Some people already saw the benefit in the form of bigger paychecks. That’s because the law forced employers to change what they withheld. But the system is far from perfect, and many workers didn’t have enough in taxes set aside. Now, the IRS wants that money.

In addition, the law also eliminated personal exemptions, increased child credits, limited popular deductions and generally upended many familiar practices that determine what happens at tax time. That has taxpayers feeling a bit unmoored.

U.S. Automakers to Trump: Don’t Slap Tariffs on Imported Cars

DETROIT (AP) — America’s auto industry is bracing for a potential escalation in President Donald Trump’s tariff war with the world, one that could weaken the global auto industry and economy, inflate car prices and trigger a backlash in Congress. The Commerce Department has sent the White House a report on whether imported vehicles and parts pose a threat to U.S. national security. Commerce hasn’t made its recommendations public.

Walmart Flexes in the Fourth Quarter, Beats All Expectations

NEW YORK (AP) — Walmart defied a gloomy government December retail sales report, delivering fiscal fourth-quarter profits and sales that beat Wall Street expectations. The world’s largest retail also enjoyed another quarter of surging e-commerce sales during the critical holiday period as it expands its online assortment and services. Shares moved sharply higher in early morning trading Tuesday.

Honda to Shut Plant in Brexit-Shaken Britain

LONDON (AP) — Japanese carmaker Honda says it plans to close its car factory in western England in 2021. While the company says it’s not related to Brexit, the move is a fresh blow to the British economy as it struggles with the uncertainty associated with leaving the European Union. Honda’s decision was announced Friday and will imperil at least 3,500 jobs.

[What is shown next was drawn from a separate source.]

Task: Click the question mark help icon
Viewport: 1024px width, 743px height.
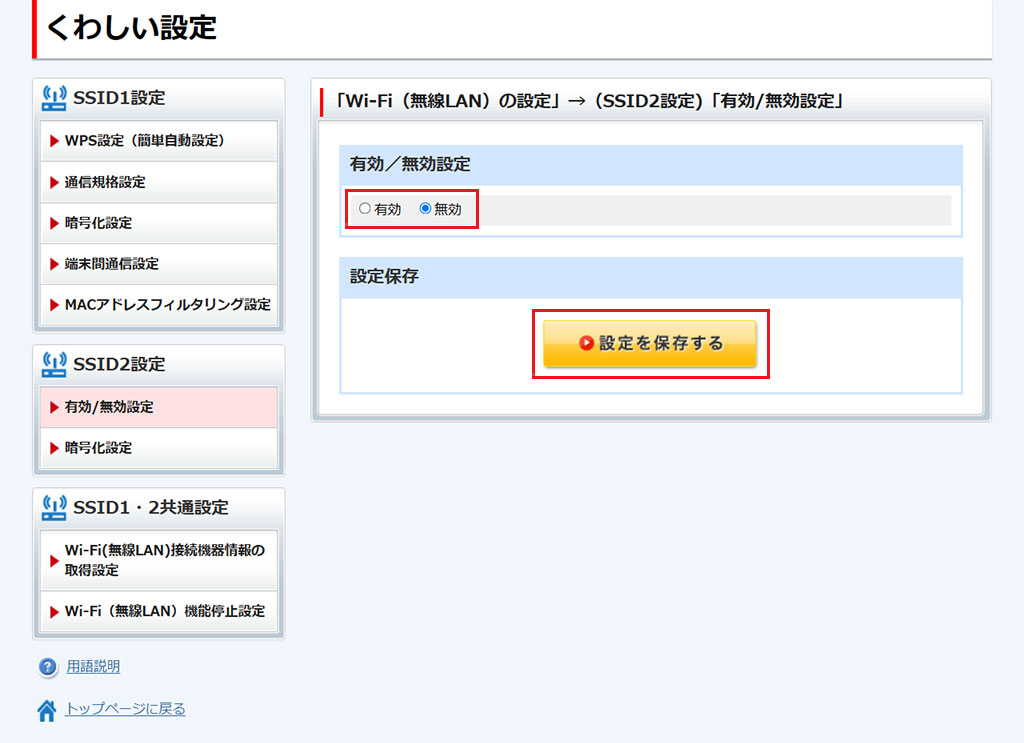Action: [47, 667]
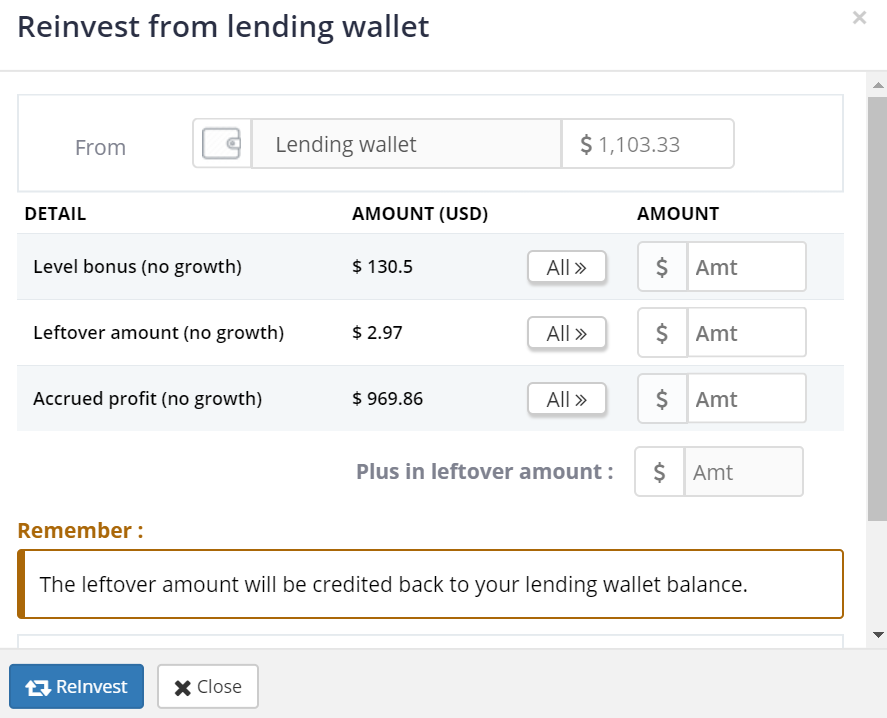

Jailed Citgo Executives in Limbo Amid Venezuela Turmoil

HOUSTON (AP) — Six executives from the Houston-based Citgo oil company, five of them Americans, have spent 15 months jailed in Venezuela on what their families say are trumped-up corruption charges. As the Trump administration plunges headlong into an effort to unseat Venezuelan President Nicolas Maduro, the fate of the six lies in the balance. As does that of the U.S. company they worked for — a major prize in the power struggle between Maduro and Venezuelan opposition leader Juan Guaido.